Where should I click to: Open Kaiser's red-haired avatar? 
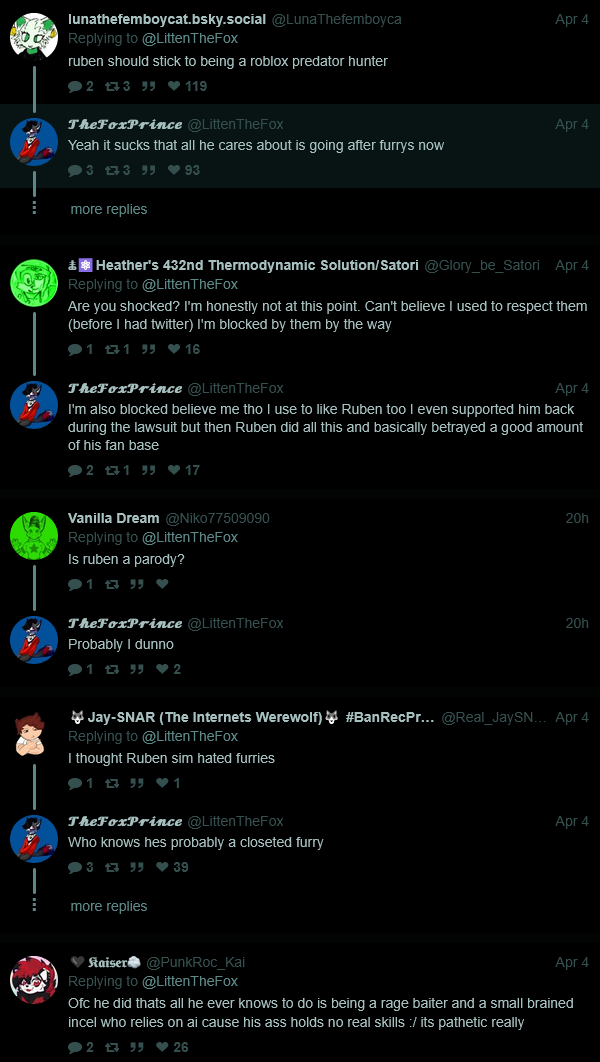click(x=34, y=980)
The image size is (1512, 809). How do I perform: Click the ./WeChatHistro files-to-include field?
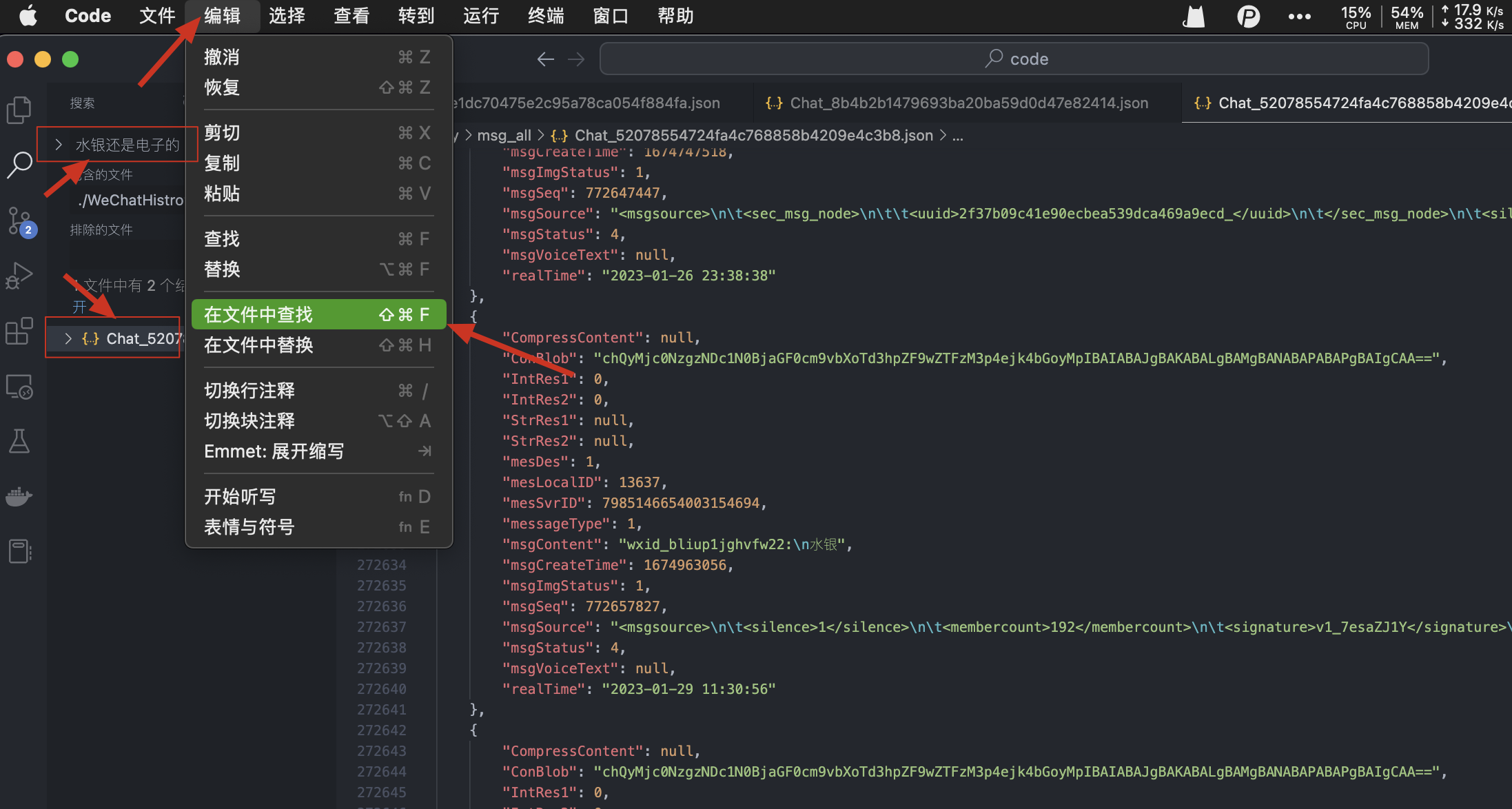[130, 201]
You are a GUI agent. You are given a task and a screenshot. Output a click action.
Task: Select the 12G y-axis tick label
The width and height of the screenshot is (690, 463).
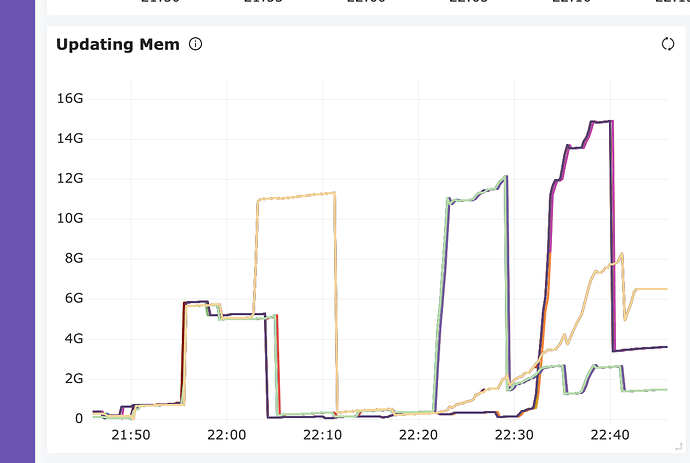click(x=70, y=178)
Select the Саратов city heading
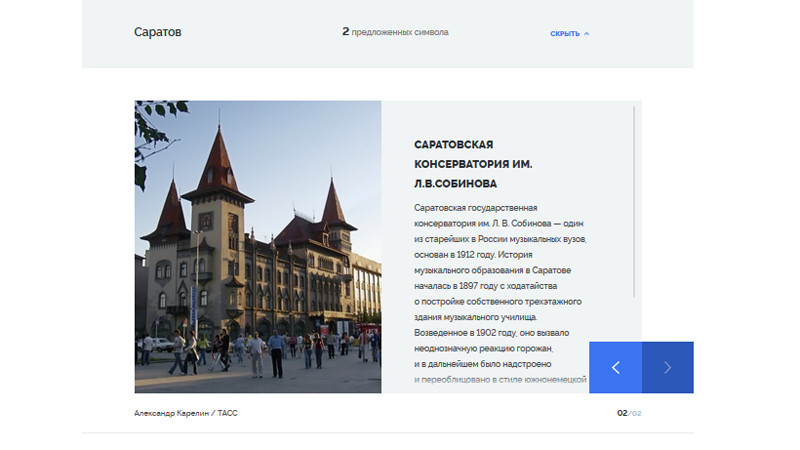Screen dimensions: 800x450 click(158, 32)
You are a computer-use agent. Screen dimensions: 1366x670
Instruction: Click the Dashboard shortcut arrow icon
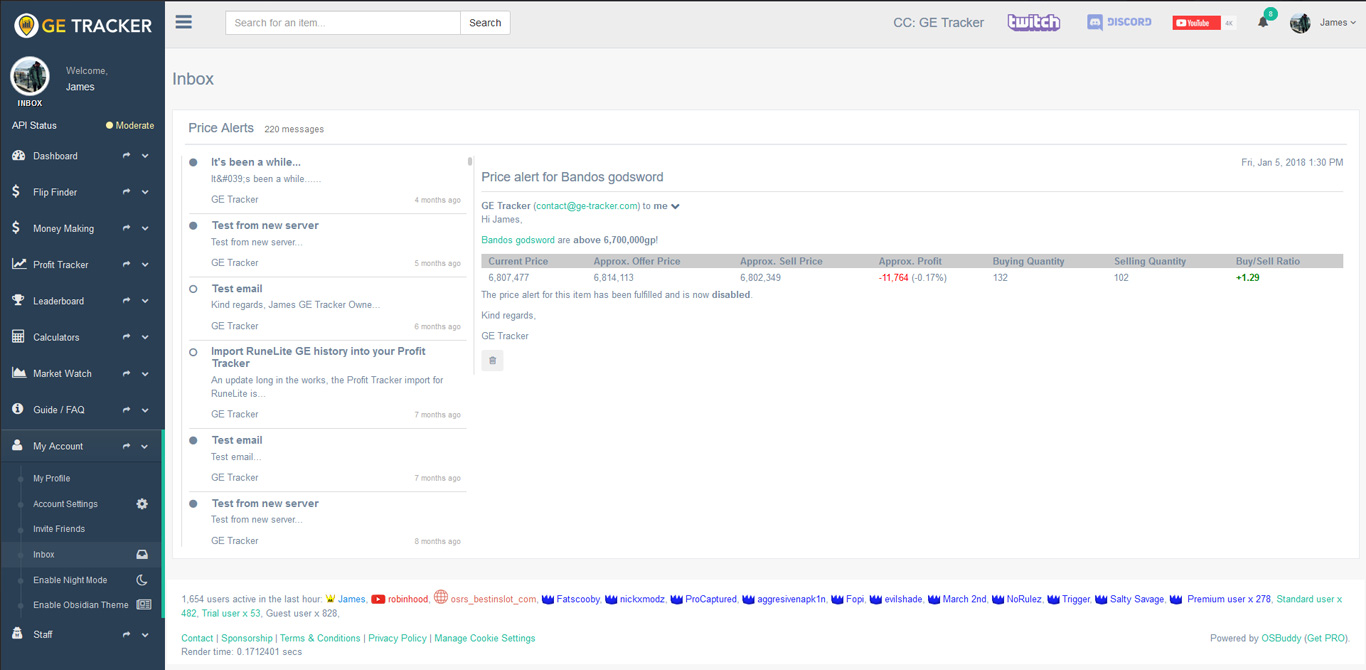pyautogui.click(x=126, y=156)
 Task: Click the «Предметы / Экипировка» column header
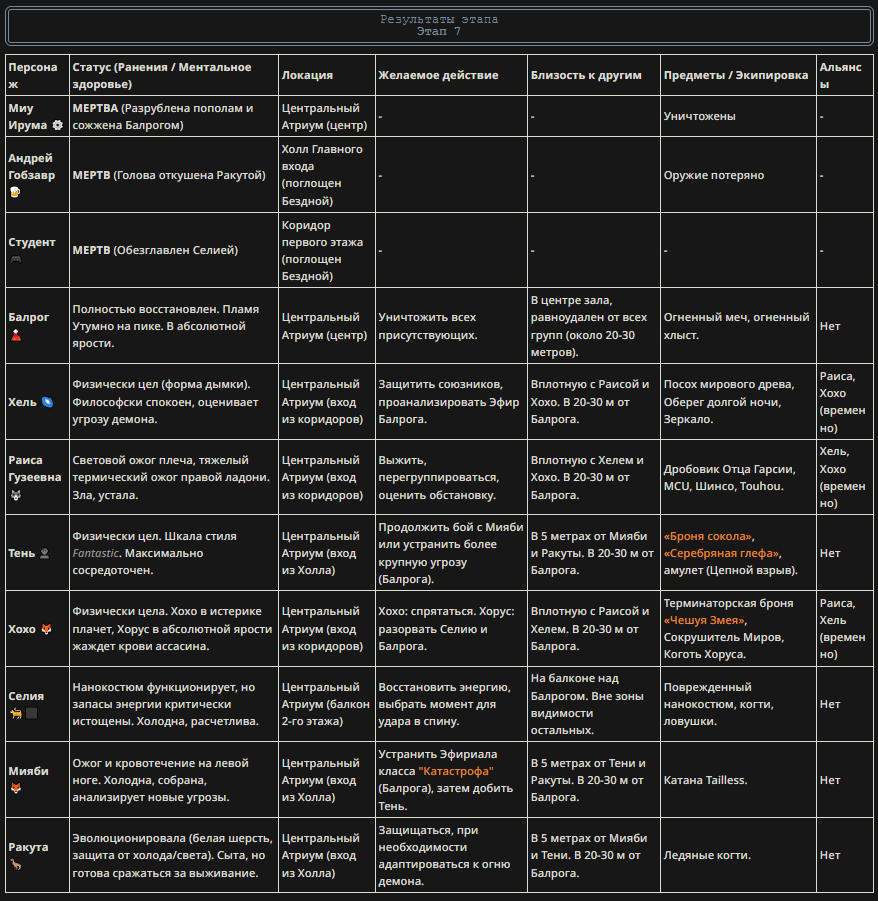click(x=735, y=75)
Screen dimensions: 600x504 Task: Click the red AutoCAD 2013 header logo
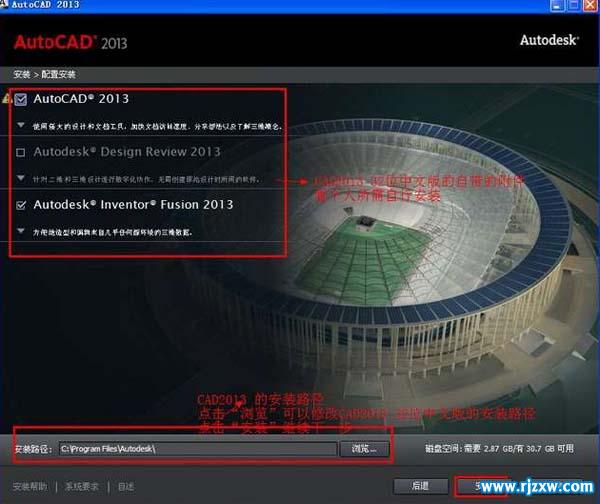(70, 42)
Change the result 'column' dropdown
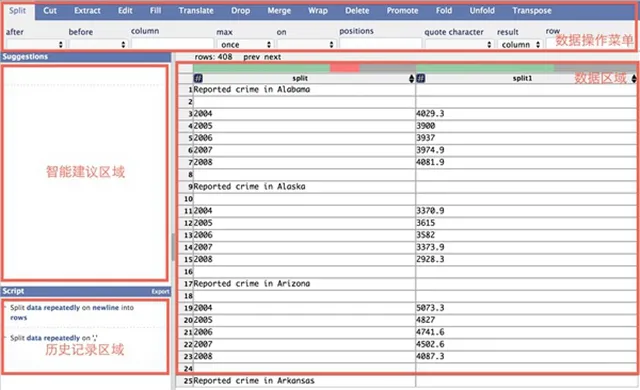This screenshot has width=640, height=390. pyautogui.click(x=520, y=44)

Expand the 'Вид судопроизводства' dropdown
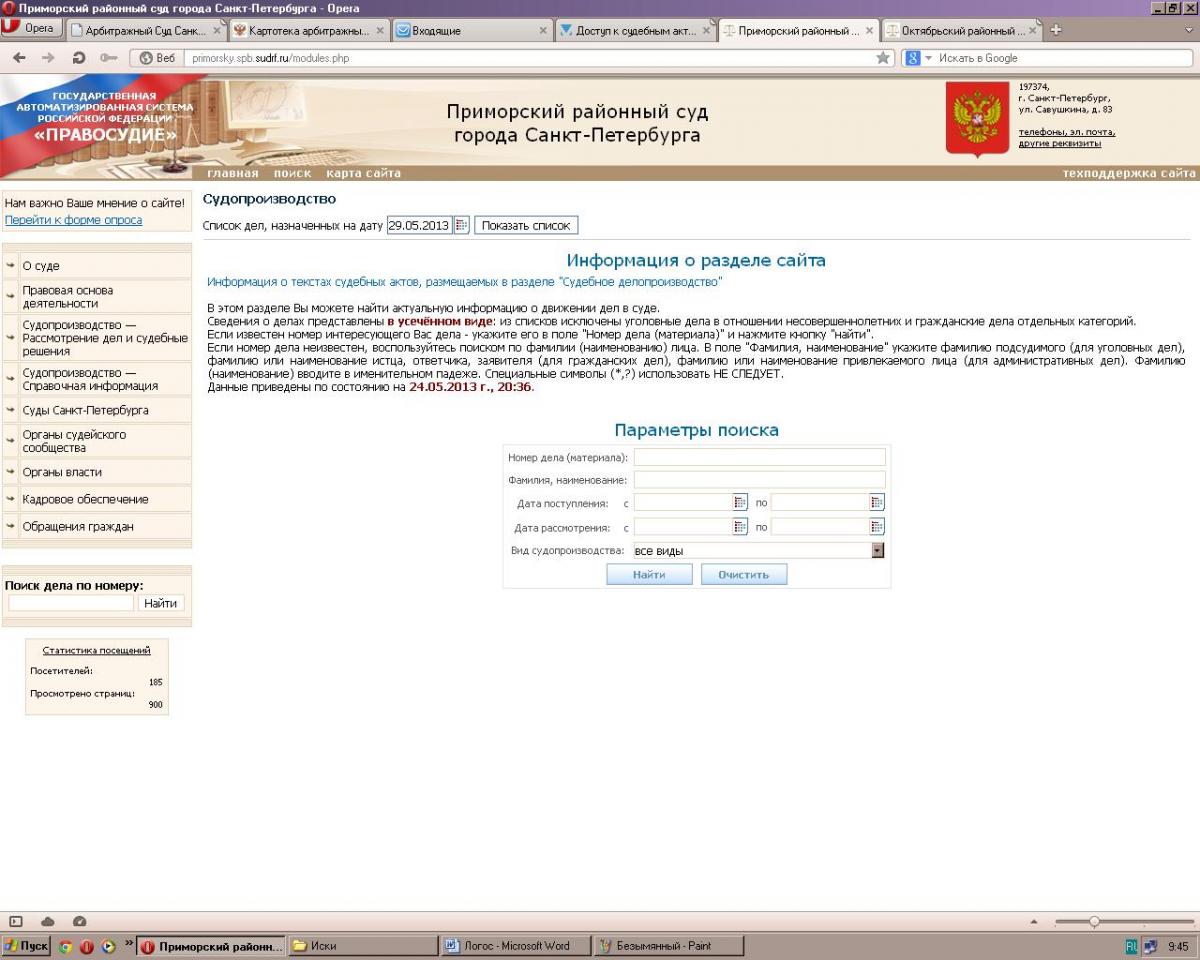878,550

^^^^

WHAT THIS TASK INVOLVES: Copy the data above line for line, without the pictures.

SOLUTION FOR THIS TASK:
Where should I click to: Open Kaiser's red-haired avatar? 
click(x=34, y=980)
The image size is (1512, 809). How do I perform: Click the ./WeChatHistro files-to-include field?
[130, 201]
You are a GUI agent. You are given a task and a screenshot. Output a click action.
Task: Select the 12G y-axis tick label
The width and height of the screenshot is (690, 463).
click(x=70, y=178)
Select the Саратов city heading
Screen dimensions: 800x450 click(158, 32)
You are a computer-use agent. Screen dimensions: 1366x670
Instruction: Click the Dashboard shortcut arrow icon
pyautogui.click(x=126, y=156)
 Task: Click the «Предметы / Экипировка» column header
click(x=735, y=75)
Screen dimensions: 600x504 Task: Click the red AutoCAD 2013 header logo
(70, 42)
Change the result 'column' dropdown
This screenshot has width=640, height=390. pyautogui.click(x=520, y=44)

Expand the 'Вид судопроизводства' dropdown
878,550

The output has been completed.